Stored items
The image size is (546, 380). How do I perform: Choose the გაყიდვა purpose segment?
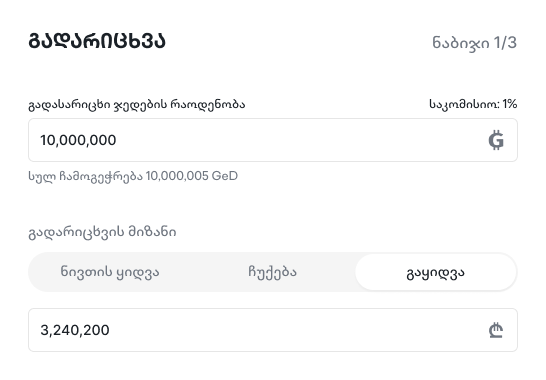(x=435, y=272)
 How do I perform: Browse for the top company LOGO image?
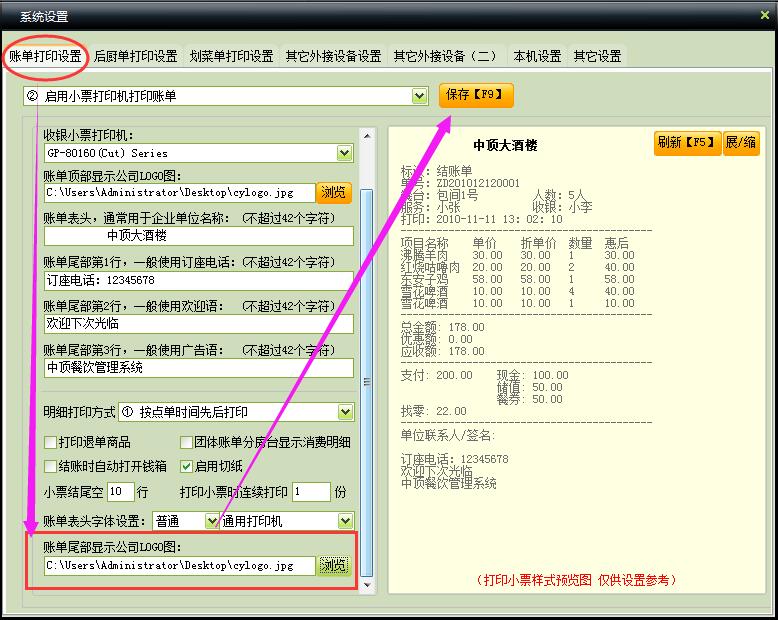(x=334, y=192)
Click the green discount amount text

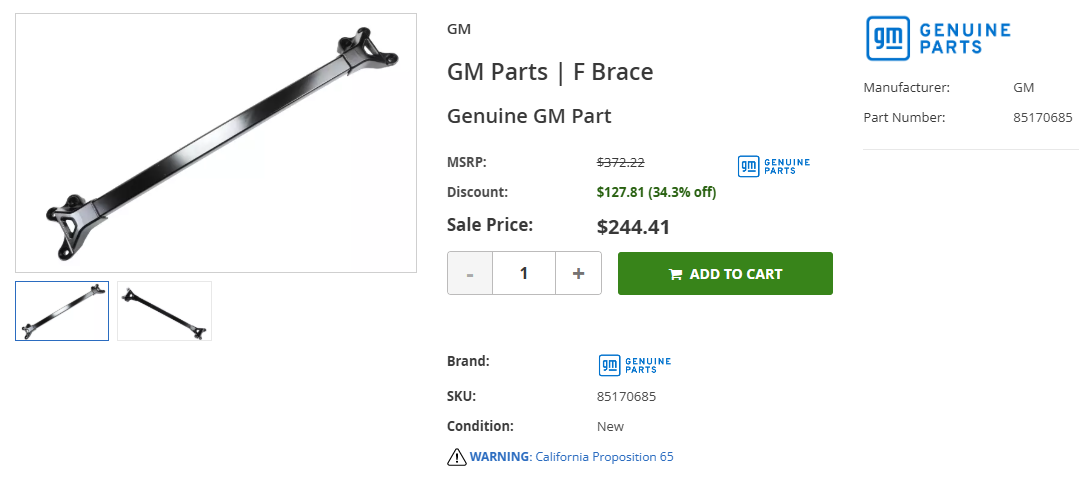(656, 192)

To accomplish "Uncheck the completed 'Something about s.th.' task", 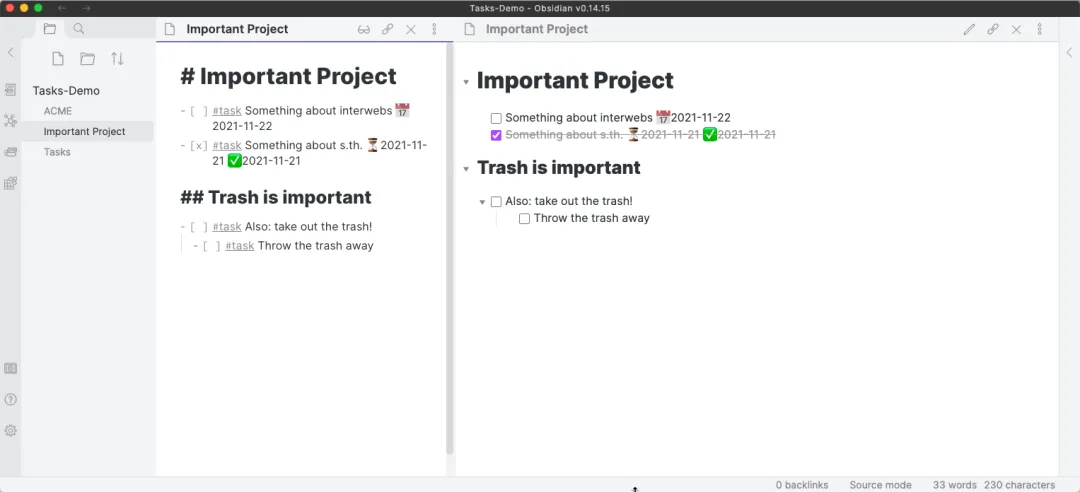I will 496,136.
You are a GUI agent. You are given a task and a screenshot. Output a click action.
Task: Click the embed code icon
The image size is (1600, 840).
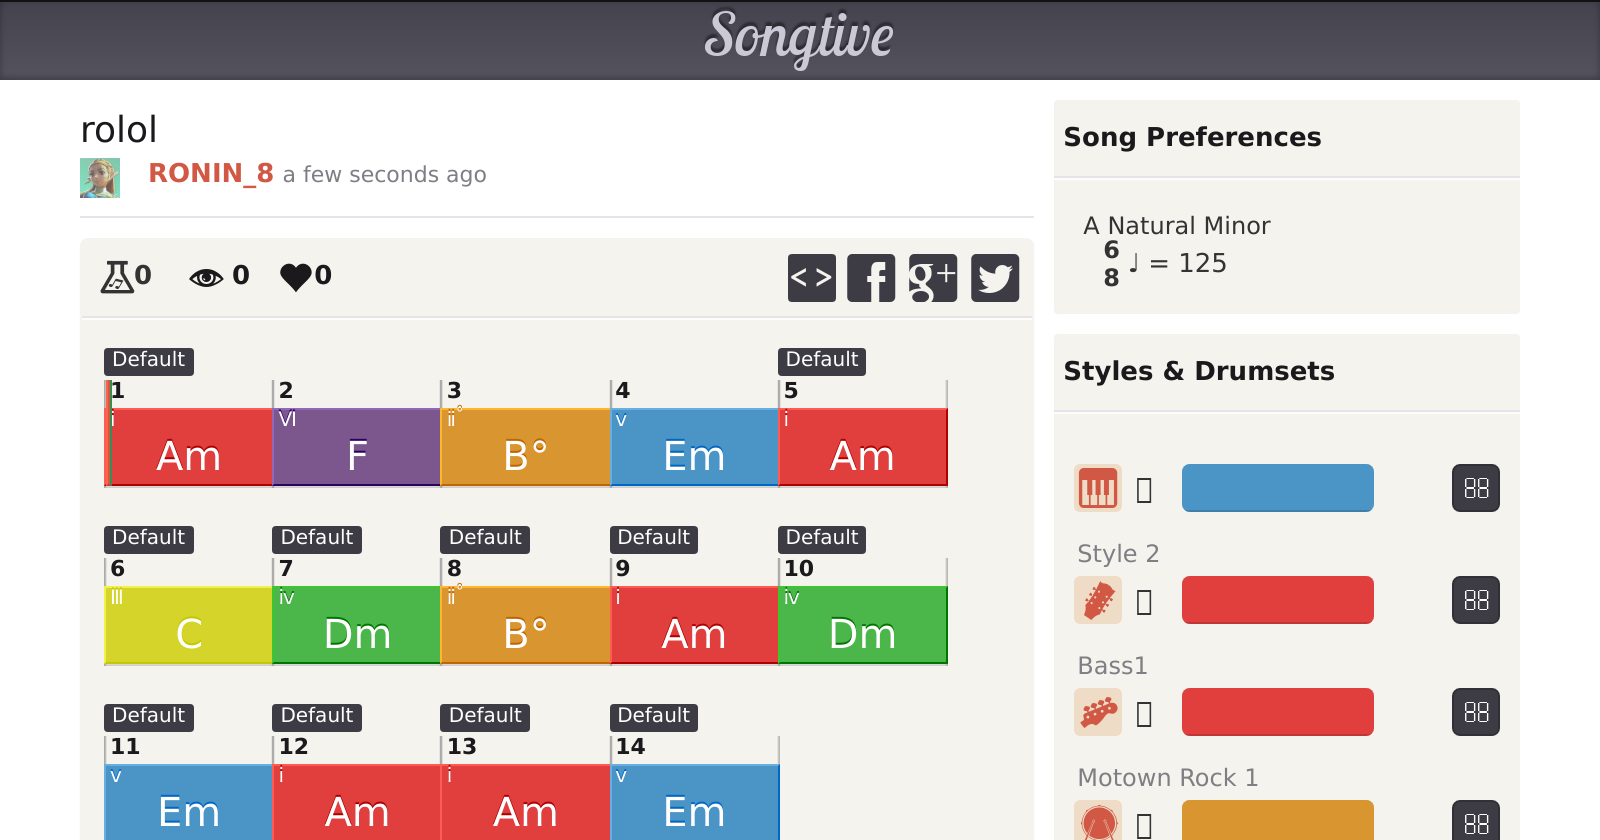click(811, 278)
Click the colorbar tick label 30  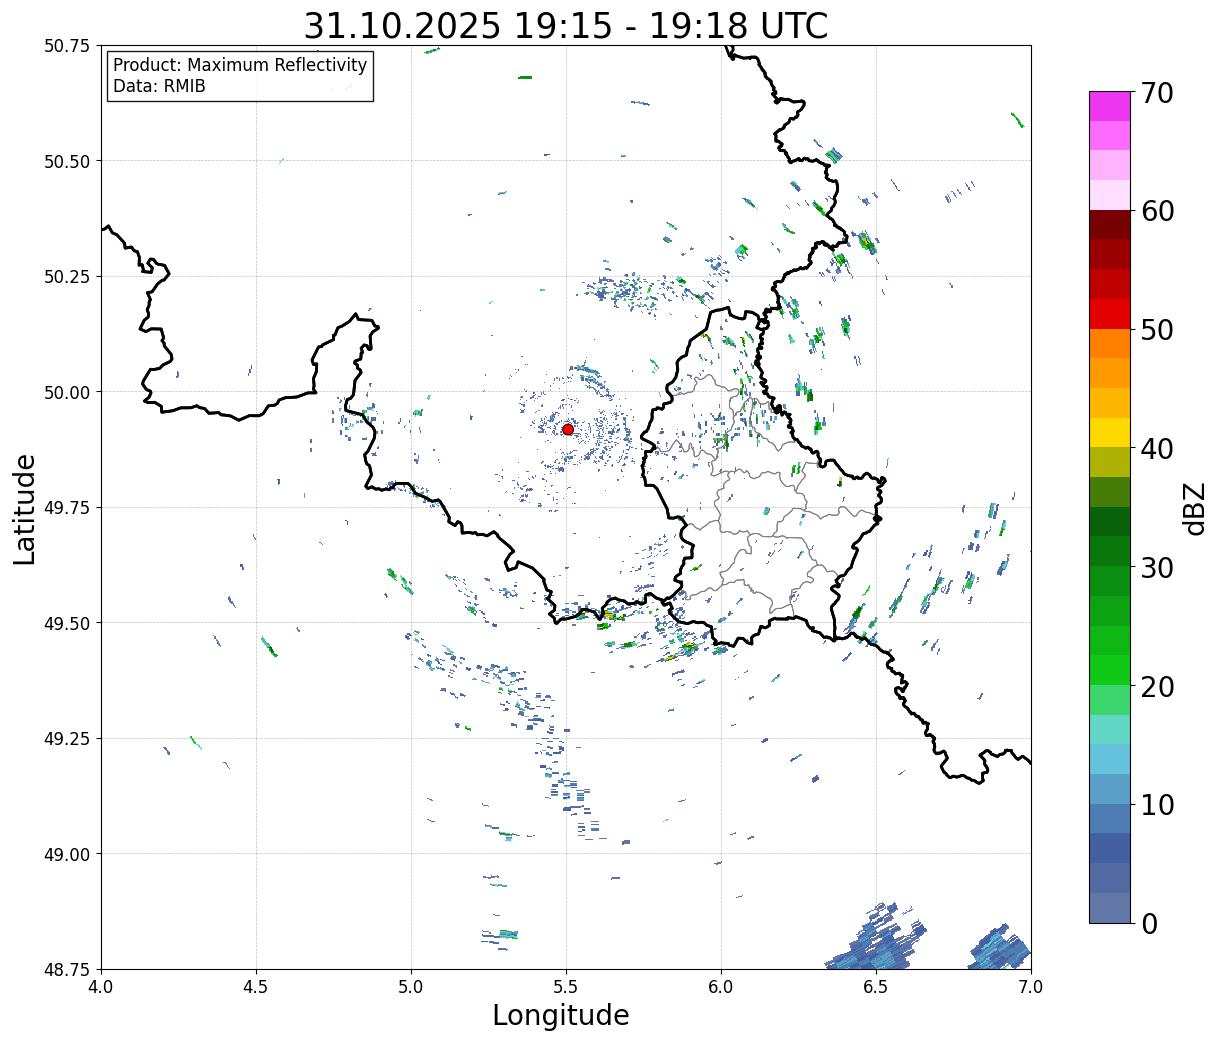pos(1157,568)
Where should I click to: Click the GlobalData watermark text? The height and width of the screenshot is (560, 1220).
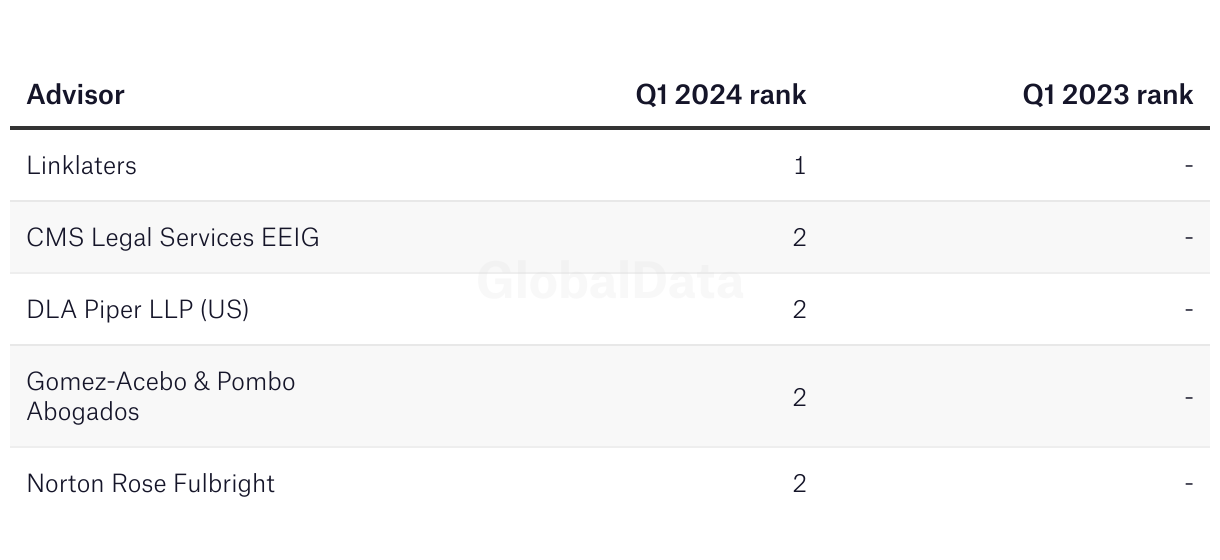point(610,281)
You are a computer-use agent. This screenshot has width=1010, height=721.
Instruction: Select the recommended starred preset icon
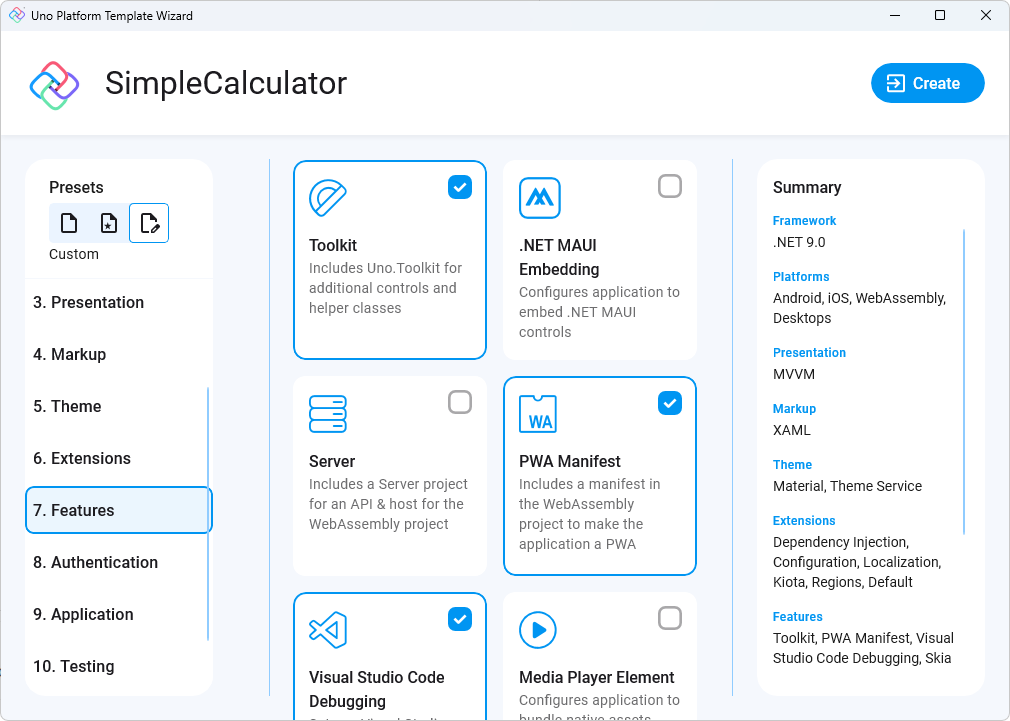pyautogui.click(x=109, y=222)
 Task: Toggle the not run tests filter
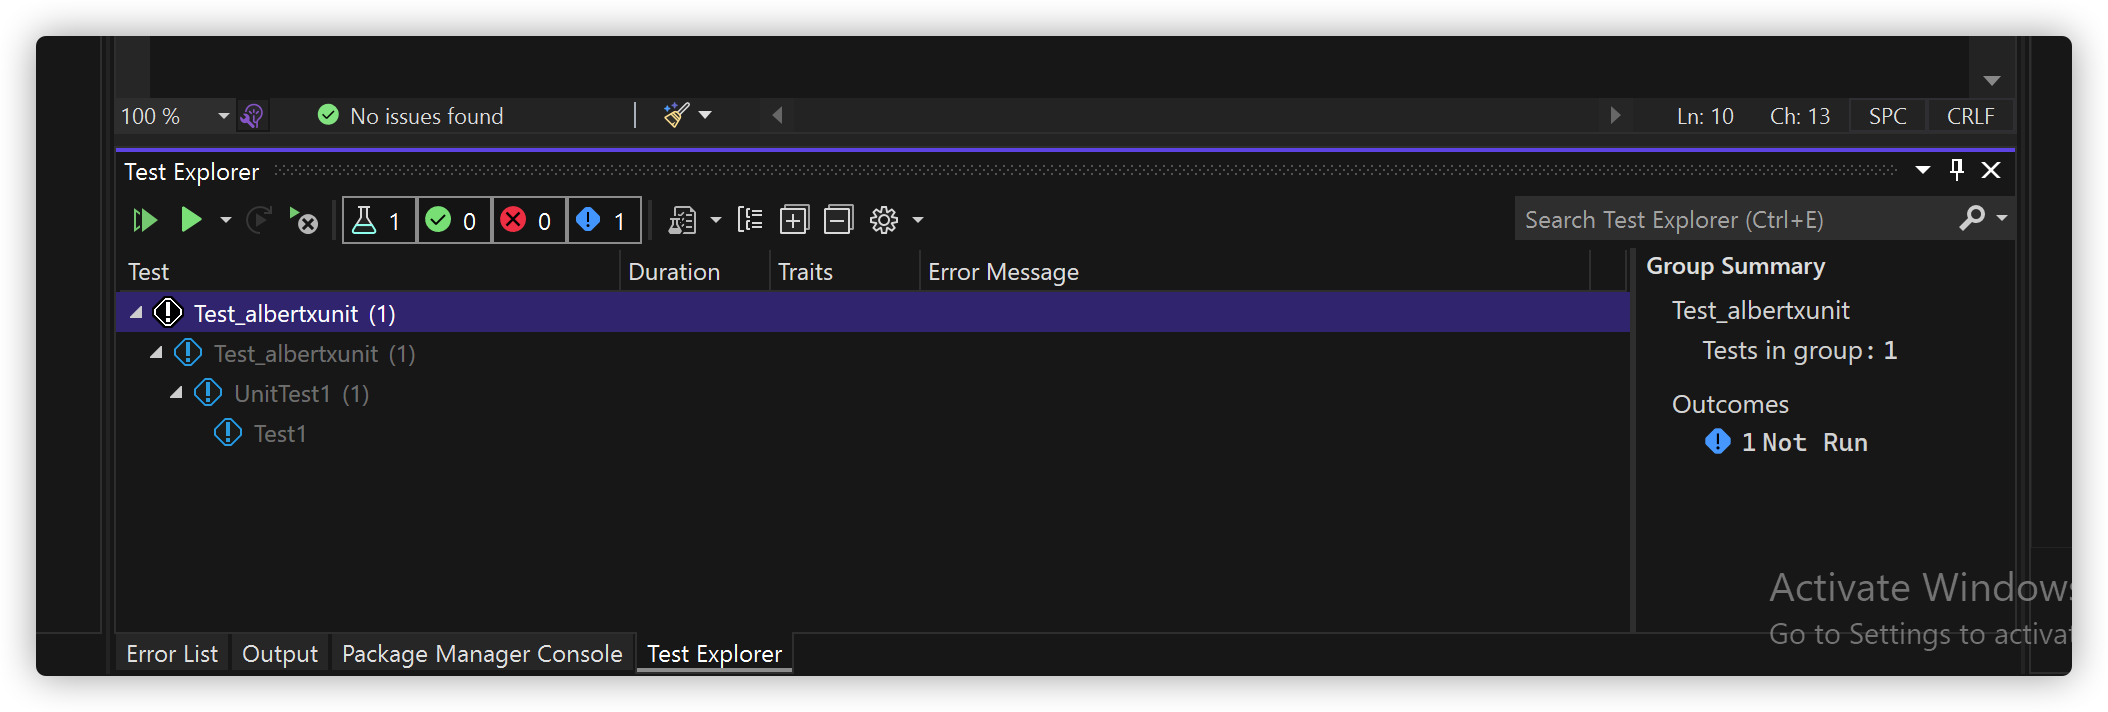tap(604, 220)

Task to complete
Reproduce the lines of the data that run from the one containing "Instruction: Select the" to the final line, both included, exactly as they appear and without the pictures.

Solution for this exercise
Instruction: Select the recommended starred preset icon
pyautogui.click(x=109, y=222)
 Task: Toggle the not run tests filter
tap(604, 220)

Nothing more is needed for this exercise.